Demonic Possession: A Sunday Rumination

     Robert Young, Liberty’s Torch’s own Colonel of Truth, has posted a piercing and important essay about a demonic possession to which he was a witness. Atheists and resolute materialists will scoff, of course. Even many a Christian is made uncomfortable by the subject, and will back away from it as adroitly and expeditiously as possible. It’s one of the more abstruse subjects in Christian theology. Skeptics frequently cite it as a reason to dismiss “all that mystical garbage” as, well, garbage.

     As with other phenomena of the spirit and the supernatural, there cannot be proof, on this side of the veil of Time, that demonic possession is real. This is inherent in the world as God designed it and we experience it: that which has no manifestation subject to prediction, experimentation, and measurement can never be proved or disproved. The methods of science are not applicable to it.

     Indeed, over the centuries, there have been many cases of claimed demonic possession for which an alternate explanation – usually physical or mental illness – was later preferred, often for good reasons. The Church agrees that before leaping to the conclusion that some sufferer “must be” possessed, other explanations that would admit of secular remedies must be explored. Also, human emotional frailty can move individuals to manifest what have been called symptoms of possession: most often, a simple desire for attention.

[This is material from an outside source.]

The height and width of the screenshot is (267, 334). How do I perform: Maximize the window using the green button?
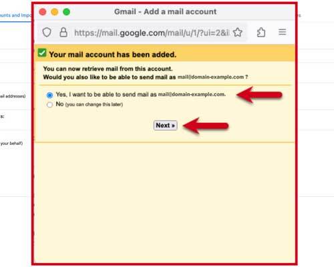tap(67, 12)
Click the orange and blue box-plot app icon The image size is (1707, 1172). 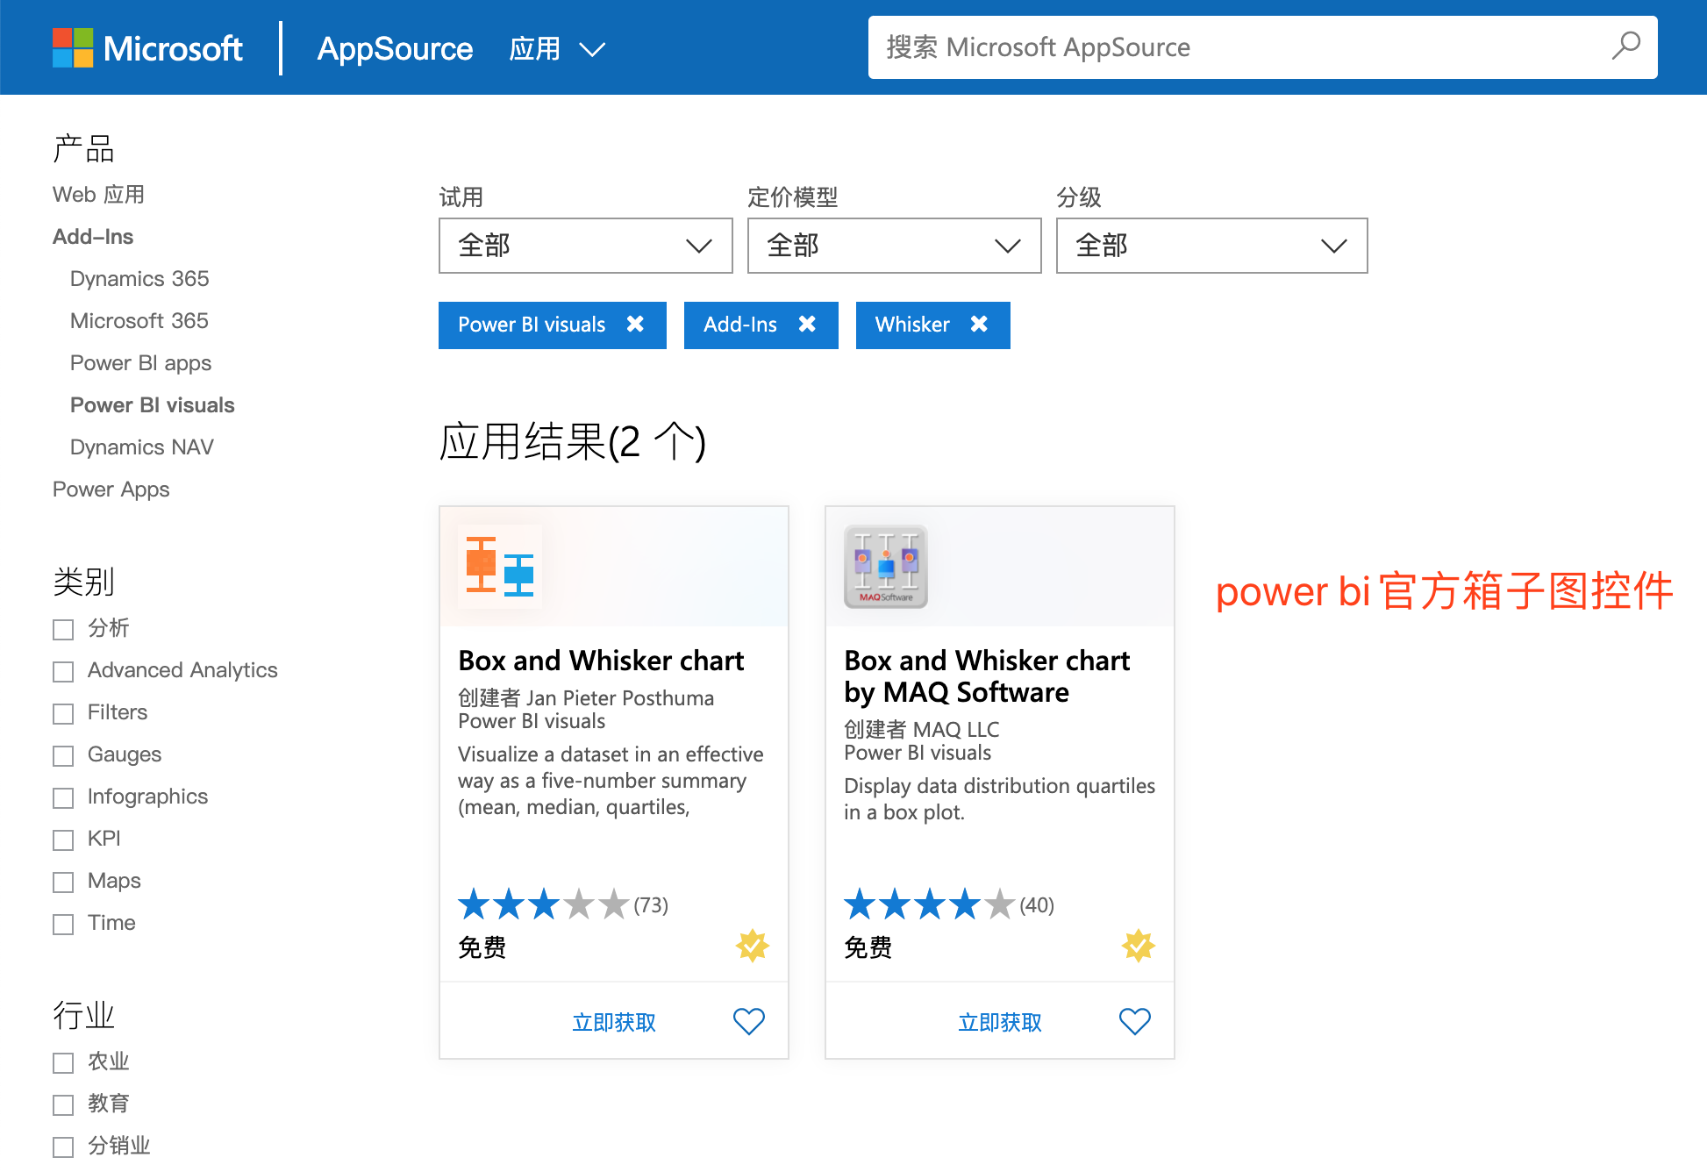(x=499, y=567)
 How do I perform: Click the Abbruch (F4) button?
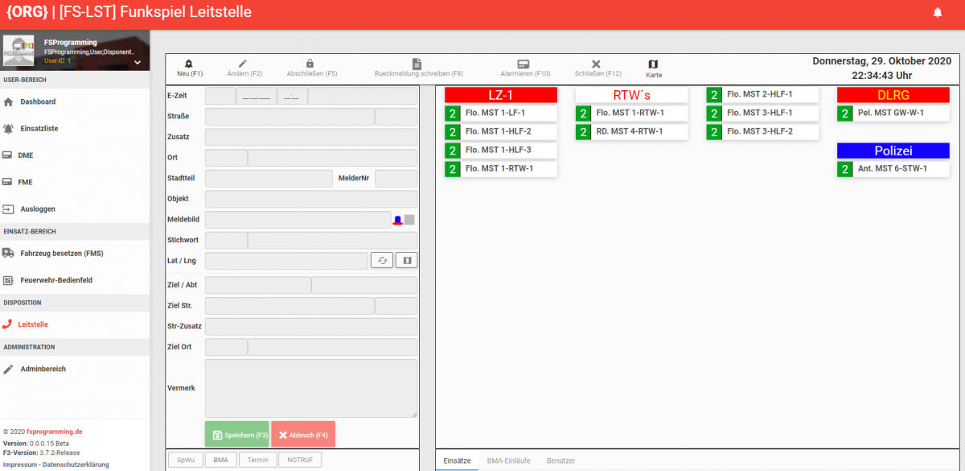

     Yet there have been cases where an exorcism appeared to cure what no secular approach had even palliated. Can we be certain beyond all possible dispute that the sufferer was possessed? No; such certainties are denied to us who live in Time. However, they impel me to advance a theory of my own – and I emphasize that it is my own and no one else’s – that strikes me as an acceptable model for demonic possessions.


     Free will is a double-edged gift. It permits us infinite latitude in our cogitations and decisions, though not in the consequences of our actions. Some exercises of free will can create chinks in our souls: potential entry points through which evil influences can amplify our human weaknesses.

     No one is perfectly armored against the seductions of evil. No one is proof against all suggestions that he excuse himself a departure from what he knows to be right. We are fallible – in theological terms, fallen – and so are capable of being misled, including by ourselves. We simply cannot avert the temptations presented to us by the world.

     If we conceive of a soul perfect in grace – a soul that for the moment is utterly without any burden of sin – as a geometrical object, it would be perfectly smooth. It would offer evil no attachment points, no “handholds.” The introduction of a sin, however small, would constitute a crack in that object, a chink that might avail a spiritual parasite a point to which it could attach itself. Such a parasite would thereafter strive to “burrow inward,” creating a wider, deeper inroad for itself, its fellows, and their progeny.

     Free will implies that no soul would ever be utterly unable to resist such burrowing, however badly cracked and penetrated it might be. However, every advance made by such parasites would make resisting further attachments and penetrations more difficult. Consider the nature of repentance and penance, and how distasteful we find them, in light of this analogy.


     We call certain sins of the will and the emotions capital sins:

  • Lust
  • Gluttony
  • Greed
  • Pride
  • Wrath
  • Envy
  • Sloth

     ...because even though they have no immediate effect on the world outside one’s skull, and are therefore not mortal, they open paths toward which we are tempted whose pursuit would constitute a mortal sin. Thus, they have a capital nature: they’re instrumental in opening inroads for far more serious sins.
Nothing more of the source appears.